If CIV is quickly diagnosed and treated, the fatality rate is quite low. Deaths are usually caused by secondary complications, such as pneumonia. It is very important that dogs with CIV receive proper veterinary care.
How widespread is the disease?
There have been 40 States thus far that have been affected by this emerging disease. These cases occurred in animal shelters, humane societies, rescue groups, pet stores, boarding kennels, and veterinary clinics. Any dog that comes in any contact with others dogs is at risk.
How Is Canine Influenza Treated?
Because CIV is a virus similar to the flu in humans, there is no specific antiviral medication available. However, supportive care and appropriate treatment of secondary infections are important. We advise the following to soothe your dog while the condition runs its course:
- Good nutrition and supplements to raise immunity
- A warm, quiet and comfortable spot to rest
- Medications to treat secondary bacterial infections
- Intravenous fluids to maintain hydration may be needed
- Workup and treatment for pneumonia if no improvement on oral antibiotics
Be advised, while most dogs will fight the infection within 10 to 30 days, secondary infections require antibiotics and, in the case of pneumonia, hospitalization.
Is canine influenza virus transmissible from dogs to humans?
To date, there is no evidence of transmission of canine influenza virus from dogs to people.
Do I need to be concerned about putting my dog in day care or boarding it at a kennel?
Dog owners should be aware that any situation that brings dogs together increases the risk of spread of communicable illnesses. Good infection control practices can reduce that risk but cannot totally stop the spread due to how contagious the disease is. There is no reason to be hesitant about our facility because correct sanitation measures have been taken to prevent future infections. Considering this is a new disease, when an outbreak occurs it may take up to a week before the boarding/kennel facility is cleared to house animals again to ensure the disease is cleared from the facility.

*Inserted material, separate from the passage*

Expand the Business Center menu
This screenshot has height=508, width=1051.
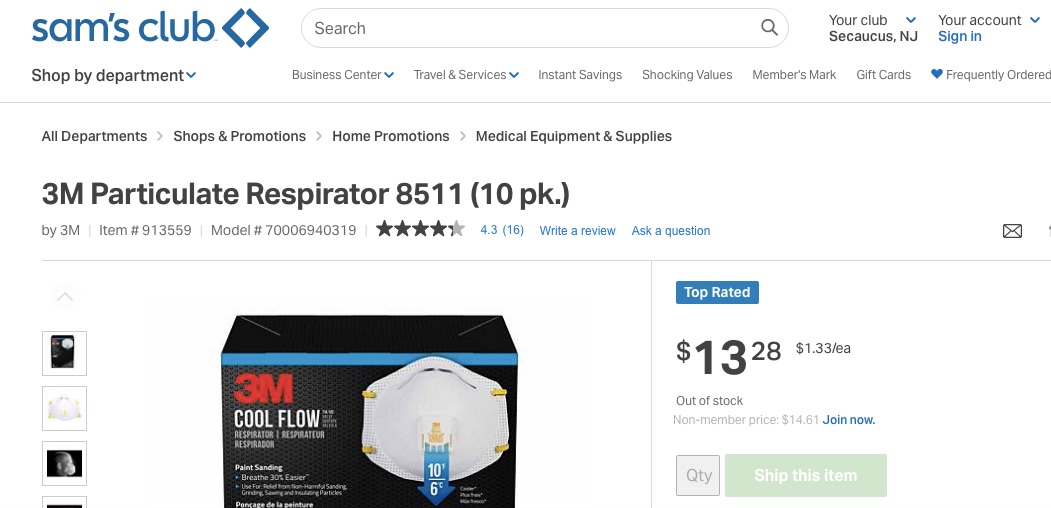click(342, 75)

25% of affected dogs do not show clinical signs so prevention of the disease is not as easy as it sounds. An infected dog can be co-mingling with your dog and you would not even know it.

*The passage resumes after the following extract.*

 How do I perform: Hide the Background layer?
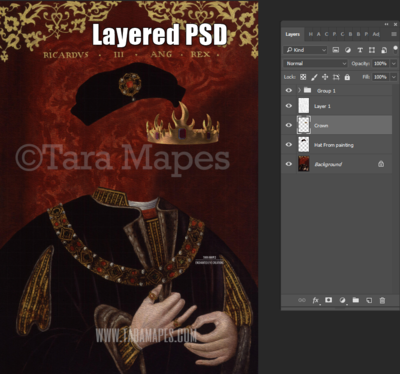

My dog has a cough...what should I do?
Schedule an appointment with our hospital so that we can examine and evaluate your dog and recommend an appropriate course of treatment. If canine influenza is suspected, treatment will usually focus on maximizing the ability of your dog's immune system to combat the virus. A typical approach might include prescribing an antimicrobial if a secondary bacterial infection is suspected and/or administration of fluids if your dog is becoming dehydrated.
Canine influenza virus can be spread via direct contact with respiratory secretions from infected dogs (coughing, sneezing, barking), and by contact with contaminated inanimate objects. Therefore, dog owners whose dogs are coughing or exhibiting other signs of respiratory disease should not participate in activities or bring their dogs to facilities where other dogs can be exposed to them. Clothing, equipment, surfaces, and hands should be cleaned and disinfected after exposure to dogs showing signs of respiratory disease to prevent transmission of infection to susceptible dogs. Clothing can be adequately cleaned by using a detergent at normal laundry temperatures.
How to prevent from this happening again in the future:
Viral disease is usually best prevented through vaccination. There is a flu vaccine now available for both known strains of Canine Influenza. Vaccination should be performed once your pet has reached the 14-day post infection point. A booster vaccine then will be given 3 weeks after the initial vaccine to ensure immune response. Vaccination against other pathogens causing respiratory disease help prevent more common respiratory pathogens from becoming secondary infections in a respiratory tract already compromised by influenza infection. For these reasons, a veterinarian should determine which vaccinations are needed based on related risks and benefits and should administer these at least 2 weeks prior to planned visits to dog activity and care facilities (e.g., kennels, veterinary clinics, dog day care centers, training facilities, dog parks).